- Questions -
A - Decide whether each statement below agrees with the news report on the SpaceX crew test flight delay. Answer yes or no for each, and quote the deciding words of the report.
(i) Koenigsmann said the hardware for the uncrewed test flight was behind schedule.
(ii) Under the schedules NASA announced in early August, SpaceX planned a crewed test flight in April 2019.
(iii) Boeing is the other company with a NASA commercial crew contract.
B - Extend the news report on the SpaceX crew test flight delay, picking up after its final sentence.

- Extract provided -

-=-=-

BREMEN, Germany — A SpaceX executive said Oct. 3 that the company’s first commercial crew test flight could be delayed until early 2019 because of paperwork issues.
In a speech at the 69th International Astronautical Congress here, Hans Koenigsmann, vice president of build and flight reliability for SpaceX, said launching an uncrewed test flight before the end of the year will be a “close call” even though the hardware itself should be ready.
“We’re working hard to get this done this year,” he said. “The hardware might be ready, but we might still have to do some paperwork on the certification side of it. It’s going to be a close call whether we fly this year or not.”
When NASA announced revised commercial crew test flight schedules in early August, SpaceX planned to launch an uncrewed flight of its Crew Dragon vehicle in November, followed by a crewed test flight in April 2019. Those dates represented the latest in a series of delays experienced by both SpaceX and Boeing, the other company with a NASA commercial crew contract, in recent years.

-=-=-

- Stored data -
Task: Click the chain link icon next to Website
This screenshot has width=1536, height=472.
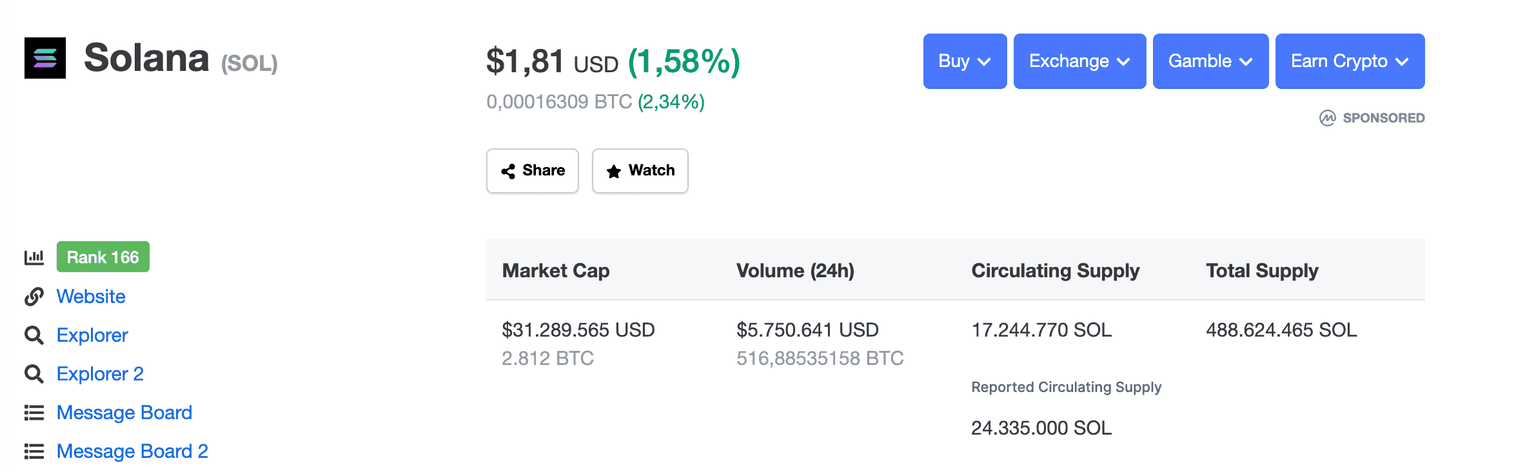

-=-=-

- Answer set -
A -
(i) No: "the hardware itself should be ready"
(ii) Yes: "followed by a crewed test flight in April 2019"
(iii) Yes: "Boeing, the other company with a NASA commercial crew contract"

B -
However, during a Sept. 17 presentation about SpaceX’s plans to fly its much larger Big Falcon Rocket on a trip around the moon, company founder and chief executive Elon Musk suggested that the schedule has already slipped again.
“We’re hoping to do a test flight of Dragon 2 in December, and then a crewed flight next year, hopefully in the second quarter of next year,” he said. Company officials declined to comment at the time on that schedule, other than to say that SpaceX is “working closely with NASA to find the right dates.”
The revised Boeing schedule announced in early August called for an uncrewed flight of its CST-100 Starliner late this year or early next year followed by a crewed test flight in the middle of 2019. “That’s exactly where we are,” said Chris Ferguson, crew and mission operations director for the Starliner program at Boeing, during an Oct. 2 briefing here.
He declined, though, to say when Boeing would provide more specific dates for those missions, noting he has been in flight training. NASA announced Aug. 3 that Ferguson, a former NASA astronaut, would be on the crewed Starliner test flight, along with NASA astronauts Eric Boe and Nicole Aunapu Mann.
That training, he said later, has included both that related to flying the Starliner spacecraft as well as training related to the International Space Station. The latter is needed should NASA decide to extend the crewed flight test from its original duration of about two weeks to as long as six months, as a contingency in the event further commercial crew delays jeopardize access to the ISS, as NASA’s use of Soyuz seats will end in early 2020.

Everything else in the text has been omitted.